> > I wonder why news talk stations these days have to cater
> to
> > a certain audience. As in they are either way left, way
> > right, etc. What happened to news talk stations that were
> > like CHR mainstream? What I mean is, why not carry a
> liberal
> > show, a right wing show, a left wing show, etc. Give the
> > listener some variety and also opposing view points. I am
> > sure bush haters like certain shows on air america but I
> am
> > sure they even get tired of hearing the same ol thing all
> > day long every day. Just tossing it out there but I figure
>
> > the answer is they want to appeal to a certain audience
> like
> > fragmented music radio. Hot Ac, Modern Ac, Mainstream AC,
> > Classic Hits AC, etc.
> >
> Other the Air America (which is NO longer carried in
> Phoenix), who is FAR LEFT in the Phoenix market? There is
> no longer any diversity here in Phoenix. Everyone is FAR
> RIGHT, supporting everything that the right wing wants to do
> -- including turning over our ports to the so-called
> "evildoers".
>
KFYI was once like this. They had Barry Young and Bob Mohan in the morning. (Barry was on AM drive and Bob in middays.) Leykis pulled down PM drive and late midday was a train wreck, usually, until Rush came along.
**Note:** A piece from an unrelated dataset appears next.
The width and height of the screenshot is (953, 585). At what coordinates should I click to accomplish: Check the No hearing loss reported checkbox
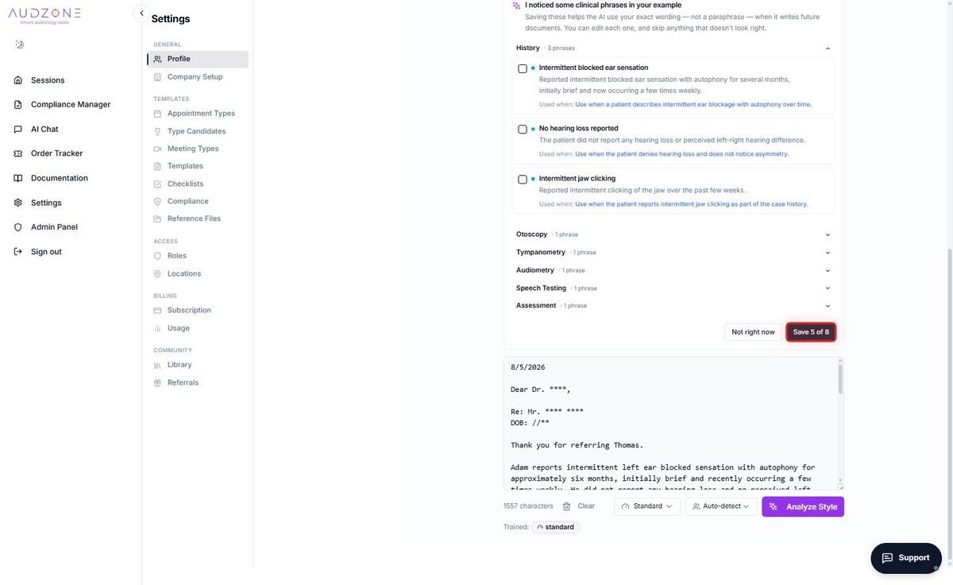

At the time, Leykis's schtick was political, not sex talk. He was, and is, liberal. Young and Mohan were, and are, conservative / libertarian.
The station wasn't getting a lot of ratings anyway, but the scizophrenic nature of the station wasn't helping, either. KFYI turned inexorably to the right when they got Rush and he got them numbers and revenue. But they didn't get rid of Leykis because of ideology. Uncle Fred the Beer Baron coulda cared less about politics. He wanted to be #1. If Leykis could have gotten him there, Leykis would have stuck around somehow. But Rush was the gold mine, so, you go where the gold is.
So here were are in 2006. I think left-right radio might work, but only if you had someone very entertaining. Leykis blew off political talk because it wasn't working for him. Ed Shultz is reasonably entertaining, but the biggest impediement to great liberal talk is the fact that most of them are more interested in preaching than entertaining.